Guest From a convert

As a convert, which would seem this thread is without, I will comment even though this is a rather old post. I converted some time ago and have attended Gurdwaras in nearly half of the U.S. States. I am visible. As a white person I am immediately spotted and questioned. But it is always in an effort to be welcoming. And usually out of curiosity. They usually want to know how I found Sikhi and what made me want to become Sikh myself. I usually tell them that it felt as if I had been searching for it my whole life, and finding it felt like home to me. Never once have I felt judged for being a convert. In fact, I am often asked to speak at events about why I converted and once a Sikh man told me he thought it made me specifically Sikh to have chosen a life he had took for granted.

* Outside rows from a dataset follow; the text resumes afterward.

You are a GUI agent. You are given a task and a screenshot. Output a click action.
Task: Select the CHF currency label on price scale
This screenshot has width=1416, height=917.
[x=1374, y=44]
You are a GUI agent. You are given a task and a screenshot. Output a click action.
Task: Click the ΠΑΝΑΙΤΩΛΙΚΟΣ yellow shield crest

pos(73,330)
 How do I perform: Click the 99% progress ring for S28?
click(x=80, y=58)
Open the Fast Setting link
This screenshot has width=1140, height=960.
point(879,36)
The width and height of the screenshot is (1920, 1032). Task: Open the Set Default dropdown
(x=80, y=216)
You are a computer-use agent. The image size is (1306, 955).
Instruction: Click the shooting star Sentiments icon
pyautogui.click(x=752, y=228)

So yes, go to the Gurdwara if you haven't already. It is a wonderful place. There is a good deal of cultural crossover where you may notice topics like "homosexuality" or "tattoos" or "meat" come up, where people use their cultural experiences to make decisions about their faith expectations. Ultimately, Sikhism is about your own relationship with God. 

 

I will add that as a white person in America, I do make sure that when I am visibly Sikh, whether that is wearing a turban in public or speaking at a Sikh event, that I am very careful to use my white privilege to lift up the religion and not to take the spotlight from Indian Sikhs. I can read all the books about what it is like to be a person of color or to be from the Punjab that saw so much bloodshed and was ripped in half, but that is not my history no matter how connected I feel to it. And I will always have the privilege of a white American male, so I try to make sure I am constantly conscious of how that affects how I fit in the Sikh world. 

 

As an amusing anecdote to end off with, I am learning Punjabi, which is a huge feat given that I am also deaf. I had gotten to the point of being able to pronounce the letters, even though I did not know what I was saying. And one day I with a bunch of Sikh's who thought it would be fun to have me read the paper. So, I read the same word in several articles and decided that was important enough to ask what it meant....so then, I asked a room full of people what "America" was. In Punjabi, America is pronounced basically the same, America. But I was sounding out the letters so slowly that I didn't realize until I had already asked. Very amusing.